====== Selection

[Paraview] Fwd: Interpolation problem

[小縣信也]

Hi Ken,

Thank you for considerate replying.
Your e-mail is really helpful for me.
I understand that the calculation of rendering is different with　the
inside calculation of VTK.
And my case is the worst one.
So, I will try to interpolate the data before I import it in ParaVIew.
If I do , the contour  would  be more smooth.

Thank you,

Shinya Ogata





2010/10/16 Moreland, Kenneth <kmorel at sandia.gov>:
> If I can, I would like to expand the conversation a little bit because I
> don’t think the technical details are telling the whole story.
>
> The root of the problem is that the interpolation of a scalar field based on
> the four corners of a square (or any quadrilateral) is in general
> ill-defined.  We usually mean for field to be linearly interpolated between
> the points.  That is, find some function of the form f(x,y) = a*x + b*y + c
> that gives the correct scalar for all four points.  But, in fact, four
> points over constrain the problem and no such linear function exists.
>
> So really, the differences you are seeing are the differences between how
> the internal VTK functions resolve the interpolation and how your rendering
> hardware is doing it.  I haven’t looked at the source code, but I’m assuming
> that VTK is using something like bilinear interpolation.  Bilinear
> interpolation works by first interpolating the scalar on opposite edges and
> then interpolating again between these edges to get a point in the interior.

============

* To do
Transcribe the interpolation thread between "[Paraview] Fwd: Interpolation" and "be more smooth.", inclusive. The rows have nothing to do with the interpolation thread.

====== Given information

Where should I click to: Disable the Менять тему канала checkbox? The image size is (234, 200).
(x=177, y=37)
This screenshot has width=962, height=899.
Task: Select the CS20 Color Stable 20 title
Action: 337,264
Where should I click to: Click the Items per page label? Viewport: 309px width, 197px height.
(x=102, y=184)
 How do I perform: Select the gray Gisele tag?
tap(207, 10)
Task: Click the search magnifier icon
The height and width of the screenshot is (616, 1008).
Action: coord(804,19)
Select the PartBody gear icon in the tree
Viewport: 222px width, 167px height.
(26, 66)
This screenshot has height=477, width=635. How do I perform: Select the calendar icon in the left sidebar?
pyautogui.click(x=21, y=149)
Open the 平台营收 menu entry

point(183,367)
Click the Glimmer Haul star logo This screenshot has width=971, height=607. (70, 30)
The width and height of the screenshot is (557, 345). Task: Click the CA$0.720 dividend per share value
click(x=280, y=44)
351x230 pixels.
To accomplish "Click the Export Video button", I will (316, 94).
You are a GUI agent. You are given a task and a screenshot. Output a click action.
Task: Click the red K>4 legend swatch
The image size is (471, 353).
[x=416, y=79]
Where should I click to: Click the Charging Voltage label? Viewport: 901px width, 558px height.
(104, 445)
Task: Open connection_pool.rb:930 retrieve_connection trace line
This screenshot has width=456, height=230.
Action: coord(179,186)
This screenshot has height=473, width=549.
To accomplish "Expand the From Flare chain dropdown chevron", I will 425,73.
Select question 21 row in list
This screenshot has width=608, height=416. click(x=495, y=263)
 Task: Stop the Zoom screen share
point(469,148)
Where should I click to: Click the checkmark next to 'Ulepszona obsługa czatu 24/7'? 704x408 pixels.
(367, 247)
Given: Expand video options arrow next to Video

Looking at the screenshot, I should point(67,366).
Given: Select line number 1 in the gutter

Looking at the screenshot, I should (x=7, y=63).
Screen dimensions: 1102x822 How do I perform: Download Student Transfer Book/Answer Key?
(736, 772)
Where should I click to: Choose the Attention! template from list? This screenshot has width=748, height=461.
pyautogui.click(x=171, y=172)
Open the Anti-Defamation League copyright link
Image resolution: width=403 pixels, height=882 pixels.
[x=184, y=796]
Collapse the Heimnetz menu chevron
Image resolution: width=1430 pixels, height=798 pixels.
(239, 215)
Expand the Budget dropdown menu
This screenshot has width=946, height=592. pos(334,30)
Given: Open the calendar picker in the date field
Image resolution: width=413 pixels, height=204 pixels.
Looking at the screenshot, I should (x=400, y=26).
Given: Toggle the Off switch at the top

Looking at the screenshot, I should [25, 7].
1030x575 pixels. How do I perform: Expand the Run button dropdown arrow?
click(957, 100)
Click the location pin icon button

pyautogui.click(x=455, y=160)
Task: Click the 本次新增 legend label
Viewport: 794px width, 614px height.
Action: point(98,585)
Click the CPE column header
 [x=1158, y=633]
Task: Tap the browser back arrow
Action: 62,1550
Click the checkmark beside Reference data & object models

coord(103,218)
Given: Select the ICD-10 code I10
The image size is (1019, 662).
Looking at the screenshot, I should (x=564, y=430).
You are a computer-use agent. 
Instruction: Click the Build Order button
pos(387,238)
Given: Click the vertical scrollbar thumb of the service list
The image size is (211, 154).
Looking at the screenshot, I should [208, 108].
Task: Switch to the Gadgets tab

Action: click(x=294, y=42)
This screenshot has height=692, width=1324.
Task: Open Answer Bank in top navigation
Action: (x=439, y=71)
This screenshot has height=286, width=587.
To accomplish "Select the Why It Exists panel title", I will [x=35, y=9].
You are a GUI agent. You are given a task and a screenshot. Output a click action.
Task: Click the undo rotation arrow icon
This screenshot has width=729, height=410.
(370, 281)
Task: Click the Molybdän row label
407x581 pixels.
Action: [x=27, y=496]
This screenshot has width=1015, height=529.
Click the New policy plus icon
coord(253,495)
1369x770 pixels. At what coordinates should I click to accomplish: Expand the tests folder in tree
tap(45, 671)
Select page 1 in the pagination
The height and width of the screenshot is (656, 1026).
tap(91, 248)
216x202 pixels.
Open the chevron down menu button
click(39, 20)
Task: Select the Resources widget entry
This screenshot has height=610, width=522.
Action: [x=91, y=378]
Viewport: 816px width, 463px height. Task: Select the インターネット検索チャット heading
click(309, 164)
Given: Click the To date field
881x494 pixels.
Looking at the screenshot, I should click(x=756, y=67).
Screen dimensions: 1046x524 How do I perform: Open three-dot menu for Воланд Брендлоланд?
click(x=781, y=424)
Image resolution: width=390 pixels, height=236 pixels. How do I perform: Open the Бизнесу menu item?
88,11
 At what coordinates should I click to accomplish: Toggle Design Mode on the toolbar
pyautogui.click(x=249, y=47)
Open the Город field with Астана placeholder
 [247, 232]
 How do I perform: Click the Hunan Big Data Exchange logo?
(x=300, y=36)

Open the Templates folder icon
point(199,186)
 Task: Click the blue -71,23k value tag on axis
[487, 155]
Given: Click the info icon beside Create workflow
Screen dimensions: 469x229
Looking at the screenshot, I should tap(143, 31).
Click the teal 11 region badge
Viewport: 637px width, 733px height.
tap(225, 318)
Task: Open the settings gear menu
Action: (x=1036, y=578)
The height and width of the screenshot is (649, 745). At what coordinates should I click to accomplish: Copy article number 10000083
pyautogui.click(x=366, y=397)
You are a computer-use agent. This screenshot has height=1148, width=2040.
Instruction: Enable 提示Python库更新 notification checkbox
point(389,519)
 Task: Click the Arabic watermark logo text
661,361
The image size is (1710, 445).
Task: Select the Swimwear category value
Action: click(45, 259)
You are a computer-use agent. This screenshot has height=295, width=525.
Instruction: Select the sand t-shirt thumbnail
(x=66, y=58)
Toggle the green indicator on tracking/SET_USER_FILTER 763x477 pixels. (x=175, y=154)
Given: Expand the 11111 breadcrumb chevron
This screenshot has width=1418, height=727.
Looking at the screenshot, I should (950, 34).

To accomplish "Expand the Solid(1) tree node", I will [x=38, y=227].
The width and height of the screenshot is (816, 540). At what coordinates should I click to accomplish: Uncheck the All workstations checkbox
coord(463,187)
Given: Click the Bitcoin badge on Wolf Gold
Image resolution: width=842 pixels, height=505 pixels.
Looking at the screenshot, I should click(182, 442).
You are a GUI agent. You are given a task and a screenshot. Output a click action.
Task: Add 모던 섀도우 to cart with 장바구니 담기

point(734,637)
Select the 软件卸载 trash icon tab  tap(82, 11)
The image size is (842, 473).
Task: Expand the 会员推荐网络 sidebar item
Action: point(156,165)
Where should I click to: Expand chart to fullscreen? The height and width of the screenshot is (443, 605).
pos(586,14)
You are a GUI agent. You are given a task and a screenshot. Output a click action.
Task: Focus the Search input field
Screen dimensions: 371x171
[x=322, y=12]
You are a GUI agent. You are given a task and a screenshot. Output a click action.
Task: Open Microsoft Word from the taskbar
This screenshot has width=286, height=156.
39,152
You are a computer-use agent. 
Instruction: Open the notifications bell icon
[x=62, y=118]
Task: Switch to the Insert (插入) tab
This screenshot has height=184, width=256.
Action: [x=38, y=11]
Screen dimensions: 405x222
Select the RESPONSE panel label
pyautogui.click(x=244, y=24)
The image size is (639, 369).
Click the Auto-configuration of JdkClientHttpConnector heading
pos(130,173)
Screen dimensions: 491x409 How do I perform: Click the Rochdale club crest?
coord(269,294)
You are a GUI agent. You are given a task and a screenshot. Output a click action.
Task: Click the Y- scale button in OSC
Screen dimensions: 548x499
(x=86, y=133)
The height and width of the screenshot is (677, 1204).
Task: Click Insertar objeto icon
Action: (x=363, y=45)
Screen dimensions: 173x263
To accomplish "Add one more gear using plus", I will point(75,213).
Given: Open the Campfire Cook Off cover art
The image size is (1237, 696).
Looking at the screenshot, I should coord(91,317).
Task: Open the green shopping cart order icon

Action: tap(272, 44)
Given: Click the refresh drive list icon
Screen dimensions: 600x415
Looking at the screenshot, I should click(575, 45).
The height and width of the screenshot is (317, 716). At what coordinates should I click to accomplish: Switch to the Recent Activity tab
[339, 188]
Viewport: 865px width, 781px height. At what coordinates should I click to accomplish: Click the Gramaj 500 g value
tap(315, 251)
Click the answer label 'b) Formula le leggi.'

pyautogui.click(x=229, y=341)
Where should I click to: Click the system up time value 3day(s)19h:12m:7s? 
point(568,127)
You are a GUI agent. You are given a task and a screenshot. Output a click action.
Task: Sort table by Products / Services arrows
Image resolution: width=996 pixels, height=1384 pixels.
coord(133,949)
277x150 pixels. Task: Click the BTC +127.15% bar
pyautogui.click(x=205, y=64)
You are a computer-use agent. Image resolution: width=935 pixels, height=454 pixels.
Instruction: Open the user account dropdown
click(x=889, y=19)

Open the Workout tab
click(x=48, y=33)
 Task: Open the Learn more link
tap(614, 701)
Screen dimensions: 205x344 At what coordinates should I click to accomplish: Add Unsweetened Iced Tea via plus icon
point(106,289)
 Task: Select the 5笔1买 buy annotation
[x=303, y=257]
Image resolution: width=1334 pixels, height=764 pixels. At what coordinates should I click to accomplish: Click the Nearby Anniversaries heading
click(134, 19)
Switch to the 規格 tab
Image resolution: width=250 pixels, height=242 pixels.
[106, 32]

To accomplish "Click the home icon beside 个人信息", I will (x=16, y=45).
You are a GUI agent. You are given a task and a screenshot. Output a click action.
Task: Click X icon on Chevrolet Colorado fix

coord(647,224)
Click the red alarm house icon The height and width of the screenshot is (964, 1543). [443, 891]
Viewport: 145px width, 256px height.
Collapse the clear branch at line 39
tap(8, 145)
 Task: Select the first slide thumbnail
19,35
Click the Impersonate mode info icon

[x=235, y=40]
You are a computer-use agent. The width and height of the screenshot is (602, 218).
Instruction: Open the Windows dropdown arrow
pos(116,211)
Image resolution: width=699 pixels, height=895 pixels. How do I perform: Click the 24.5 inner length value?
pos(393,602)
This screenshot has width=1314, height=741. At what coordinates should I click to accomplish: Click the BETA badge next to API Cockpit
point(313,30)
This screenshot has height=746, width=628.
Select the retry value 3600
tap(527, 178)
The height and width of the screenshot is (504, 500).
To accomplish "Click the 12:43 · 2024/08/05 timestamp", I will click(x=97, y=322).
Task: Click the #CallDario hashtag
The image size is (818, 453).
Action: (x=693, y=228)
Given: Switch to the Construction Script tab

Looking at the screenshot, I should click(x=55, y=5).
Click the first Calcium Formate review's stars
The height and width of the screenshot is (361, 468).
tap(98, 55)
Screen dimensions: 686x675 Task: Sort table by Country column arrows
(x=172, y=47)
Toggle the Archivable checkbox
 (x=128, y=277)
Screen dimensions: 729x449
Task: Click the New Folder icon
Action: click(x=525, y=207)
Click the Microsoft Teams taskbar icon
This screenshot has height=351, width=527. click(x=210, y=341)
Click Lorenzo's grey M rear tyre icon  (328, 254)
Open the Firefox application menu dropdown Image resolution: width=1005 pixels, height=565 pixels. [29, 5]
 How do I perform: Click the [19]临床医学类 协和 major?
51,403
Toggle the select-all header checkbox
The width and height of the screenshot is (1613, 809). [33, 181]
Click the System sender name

============

* Result
[Paraview] Fwd: Interpolation problem

[小縣信也]

Hi Ken,

Thank you for considerate replying.
Your e-mail is really helpful for me.
I understand that the calculation of rendering is different with　the
inside calculation of VTK.
And my case is the worst one.
So, I will try to interpolate the data before I import it in ParaVIew.
If I do , the contour  would  be more smooth.